==== EXERCISE INPUTS

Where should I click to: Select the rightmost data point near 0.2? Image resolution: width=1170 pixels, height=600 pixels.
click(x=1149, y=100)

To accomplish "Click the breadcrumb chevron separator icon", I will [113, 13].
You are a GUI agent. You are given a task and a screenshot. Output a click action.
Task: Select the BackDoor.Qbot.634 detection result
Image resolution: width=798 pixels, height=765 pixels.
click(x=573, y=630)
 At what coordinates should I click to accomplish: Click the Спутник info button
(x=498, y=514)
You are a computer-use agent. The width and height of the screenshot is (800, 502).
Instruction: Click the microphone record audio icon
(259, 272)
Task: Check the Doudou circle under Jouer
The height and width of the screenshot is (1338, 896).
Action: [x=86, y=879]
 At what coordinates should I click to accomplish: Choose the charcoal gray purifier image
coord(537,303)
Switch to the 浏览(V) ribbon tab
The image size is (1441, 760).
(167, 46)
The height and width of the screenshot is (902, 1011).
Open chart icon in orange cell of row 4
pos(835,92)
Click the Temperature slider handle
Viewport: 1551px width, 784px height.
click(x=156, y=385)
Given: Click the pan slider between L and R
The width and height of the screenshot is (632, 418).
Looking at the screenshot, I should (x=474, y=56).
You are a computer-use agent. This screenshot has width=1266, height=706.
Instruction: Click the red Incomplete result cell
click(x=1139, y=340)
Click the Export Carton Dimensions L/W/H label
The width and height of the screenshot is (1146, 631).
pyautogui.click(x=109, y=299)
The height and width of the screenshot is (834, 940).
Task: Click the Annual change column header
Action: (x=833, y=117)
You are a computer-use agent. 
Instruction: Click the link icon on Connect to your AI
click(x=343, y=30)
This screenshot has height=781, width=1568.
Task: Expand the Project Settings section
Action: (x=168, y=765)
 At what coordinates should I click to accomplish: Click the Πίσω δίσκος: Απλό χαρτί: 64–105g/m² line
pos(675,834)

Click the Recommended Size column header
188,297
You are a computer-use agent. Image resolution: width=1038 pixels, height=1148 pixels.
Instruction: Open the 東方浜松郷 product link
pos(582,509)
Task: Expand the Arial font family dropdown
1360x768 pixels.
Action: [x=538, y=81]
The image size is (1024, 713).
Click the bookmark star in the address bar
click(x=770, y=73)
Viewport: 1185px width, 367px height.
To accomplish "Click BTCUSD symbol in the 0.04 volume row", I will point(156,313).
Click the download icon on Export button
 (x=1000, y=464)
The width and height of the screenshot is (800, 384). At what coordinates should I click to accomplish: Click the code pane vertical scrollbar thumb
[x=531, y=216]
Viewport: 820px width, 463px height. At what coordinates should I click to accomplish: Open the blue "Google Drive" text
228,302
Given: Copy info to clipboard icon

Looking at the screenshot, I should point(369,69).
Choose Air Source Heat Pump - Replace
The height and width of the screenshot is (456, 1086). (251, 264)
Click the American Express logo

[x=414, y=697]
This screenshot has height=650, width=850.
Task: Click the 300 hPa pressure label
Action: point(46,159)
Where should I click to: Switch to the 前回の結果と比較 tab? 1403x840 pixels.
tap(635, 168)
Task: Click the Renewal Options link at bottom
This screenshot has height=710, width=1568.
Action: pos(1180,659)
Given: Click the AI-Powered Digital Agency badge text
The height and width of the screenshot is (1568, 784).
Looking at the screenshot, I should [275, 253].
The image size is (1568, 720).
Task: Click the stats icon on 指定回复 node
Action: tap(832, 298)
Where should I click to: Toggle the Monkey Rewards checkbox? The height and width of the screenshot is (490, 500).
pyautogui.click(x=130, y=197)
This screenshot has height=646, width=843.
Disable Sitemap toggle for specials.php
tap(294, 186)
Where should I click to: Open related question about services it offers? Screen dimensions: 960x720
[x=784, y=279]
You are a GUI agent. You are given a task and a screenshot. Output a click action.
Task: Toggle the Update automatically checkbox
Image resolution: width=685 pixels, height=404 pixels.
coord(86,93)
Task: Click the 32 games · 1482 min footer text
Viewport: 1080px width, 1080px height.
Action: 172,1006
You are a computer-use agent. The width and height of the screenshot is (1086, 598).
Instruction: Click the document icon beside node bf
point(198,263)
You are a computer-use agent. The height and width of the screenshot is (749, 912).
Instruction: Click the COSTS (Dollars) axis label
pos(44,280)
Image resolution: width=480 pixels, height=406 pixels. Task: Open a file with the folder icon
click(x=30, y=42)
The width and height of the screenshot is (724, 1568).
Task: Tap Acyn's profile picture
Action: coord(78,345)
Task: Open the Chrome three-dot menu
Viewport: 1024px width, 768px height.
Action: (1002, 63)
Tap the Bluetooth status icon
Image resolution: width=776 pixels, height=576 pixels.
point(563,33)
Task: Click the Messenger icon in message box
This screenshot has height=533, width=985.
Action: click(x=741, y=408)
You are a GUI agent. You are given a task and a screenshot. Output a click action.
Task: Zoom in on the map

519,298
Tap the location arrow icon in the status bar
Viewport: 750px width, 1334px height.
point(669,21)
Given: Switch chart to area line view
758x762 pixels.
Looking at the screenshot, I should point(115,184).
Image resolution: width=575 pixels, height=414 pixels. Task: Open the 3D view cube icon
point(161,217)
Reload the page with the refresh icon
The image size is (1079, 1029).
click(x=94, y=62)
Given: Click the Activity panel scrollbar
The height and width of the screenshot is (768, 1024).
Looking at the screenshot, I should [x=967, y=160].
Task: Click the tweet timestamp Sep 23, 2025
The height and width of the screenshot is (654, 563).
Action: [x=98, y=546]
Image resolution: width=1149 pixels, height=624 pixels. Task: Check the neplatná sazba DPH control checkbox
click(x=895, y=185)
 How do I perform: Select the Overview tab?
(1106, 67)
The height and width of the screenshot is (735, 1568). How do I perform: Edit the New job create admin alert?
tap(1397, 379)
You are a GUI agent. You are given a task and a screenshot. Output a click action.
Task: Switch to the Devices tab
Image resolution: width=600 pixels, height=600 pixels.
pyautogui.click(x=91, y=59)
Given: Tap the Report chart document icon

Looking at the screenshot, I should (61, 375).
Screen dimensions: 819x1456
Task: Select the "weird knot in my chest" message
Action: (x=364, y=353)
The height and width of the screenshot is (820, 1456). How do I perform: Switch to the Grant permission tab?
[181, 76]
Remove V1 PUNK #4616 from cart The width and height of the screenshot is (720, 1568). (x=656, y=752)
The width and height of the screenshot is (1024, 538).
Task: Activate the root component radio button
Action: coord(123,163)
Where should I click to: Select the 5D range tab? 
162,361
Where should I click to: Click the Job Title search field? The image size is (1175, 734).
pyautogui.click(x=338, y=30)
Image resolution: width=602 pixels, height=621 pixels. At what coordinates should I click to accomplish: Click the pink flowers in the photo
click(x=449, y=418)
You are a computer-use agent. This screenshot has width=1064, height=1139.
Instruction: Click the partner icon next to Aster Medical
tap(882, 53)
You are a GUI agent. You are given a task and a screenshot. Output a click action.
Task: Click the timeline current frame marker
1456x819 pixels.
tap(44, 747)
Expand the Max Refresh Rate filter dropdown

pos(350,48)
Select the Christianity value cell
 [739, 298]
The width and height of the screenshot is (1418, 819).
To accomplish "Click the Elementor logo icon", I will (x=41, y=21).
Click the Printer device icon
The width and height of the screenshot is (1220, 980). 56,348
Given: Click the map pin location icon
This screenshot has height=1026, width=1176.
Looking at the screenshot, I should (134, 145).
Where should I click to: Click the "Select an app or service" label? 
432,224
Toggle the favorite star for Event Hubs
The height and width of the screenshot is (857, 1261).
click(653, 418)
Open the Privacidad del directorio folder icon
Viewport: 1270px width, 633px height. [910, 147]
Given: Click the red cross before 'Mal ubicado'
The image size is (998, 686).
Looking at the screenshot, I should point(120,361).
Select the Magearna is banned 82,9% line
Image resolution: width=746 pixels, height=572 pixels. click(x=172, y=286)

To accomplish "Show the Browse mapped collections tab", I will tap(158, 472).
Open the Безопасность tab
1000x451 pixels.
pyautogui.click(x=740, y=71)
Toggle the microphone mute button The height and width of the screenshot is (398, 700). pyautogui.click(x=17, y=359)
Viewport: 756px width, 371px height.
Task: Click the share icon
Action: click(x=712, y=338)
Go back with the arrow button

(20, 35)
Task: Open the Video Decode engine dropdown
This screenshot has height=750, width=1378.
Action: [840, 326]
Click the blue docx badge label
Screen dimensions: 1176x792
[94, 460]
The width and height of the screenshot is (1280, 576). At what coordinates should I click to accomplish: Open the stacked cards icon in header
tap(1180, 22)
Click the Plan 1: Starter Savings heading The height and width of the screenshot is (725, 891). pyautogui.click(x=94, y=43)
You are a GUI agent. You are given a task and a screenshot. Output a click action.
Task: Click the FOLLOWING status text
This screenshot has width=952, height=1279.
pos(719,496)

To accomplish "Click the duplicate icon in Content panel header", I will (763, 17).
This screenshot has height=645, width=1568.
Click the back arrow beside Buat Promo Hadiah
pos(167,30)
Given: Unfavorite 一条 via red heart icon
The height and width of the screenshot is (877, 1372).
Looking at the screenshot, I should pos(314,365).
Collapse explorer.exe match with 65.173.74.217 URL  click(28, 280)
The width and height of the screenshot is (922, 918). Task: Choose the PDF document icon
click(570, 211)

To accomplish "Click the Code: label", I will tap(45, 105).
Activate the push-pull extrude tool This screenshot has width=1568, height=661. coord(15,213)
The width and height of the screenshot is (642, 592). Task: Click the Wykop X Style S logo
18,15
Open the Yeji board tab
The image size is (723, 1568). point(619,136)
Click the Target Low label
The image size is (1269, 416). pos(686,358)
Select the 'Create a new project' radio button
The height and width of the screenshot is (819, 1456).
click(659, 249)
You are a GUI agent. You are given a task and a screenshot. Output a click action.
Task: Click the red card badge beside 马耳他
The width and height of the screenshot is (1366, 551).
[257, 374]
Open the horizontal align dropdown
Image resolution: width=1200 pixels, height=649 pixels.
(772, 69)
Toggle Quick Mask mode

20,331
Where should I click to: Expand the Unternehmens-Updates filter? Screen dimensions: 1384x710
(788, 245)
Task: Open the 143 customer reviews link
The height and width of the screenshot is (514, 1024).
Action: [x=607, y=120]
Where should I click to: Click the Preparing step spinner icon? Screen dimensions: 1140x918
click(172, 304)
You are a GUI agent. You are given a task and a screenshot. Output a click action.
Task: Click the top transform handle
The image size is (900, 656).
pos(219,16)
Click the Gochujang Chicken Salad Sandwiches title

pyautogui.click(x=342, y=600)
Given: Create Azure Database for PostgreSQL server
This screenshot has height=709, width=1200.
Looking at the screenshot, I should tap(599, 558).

========

• YOUR TASK:
Please copy out each line in the entries that mentions the string "computer".

• ANSWER:
You are a computer-use agent. The width and height of the screenshot is (800, 502).
You are a computer-use agent. This screenshot has width=1266, height=706.
You are a computer-use agent. 
You are a computer-use agent. Image resolution: width=1038 pixels, height=1148 pixels.
You are a computer-use agent. The width and height of the screenshot is (1086, 598).
You are a computer-use agent. The height and width of the screenshot is (749, 912).
You are a computer-use agent. This screenshot has width=1064, height=1139.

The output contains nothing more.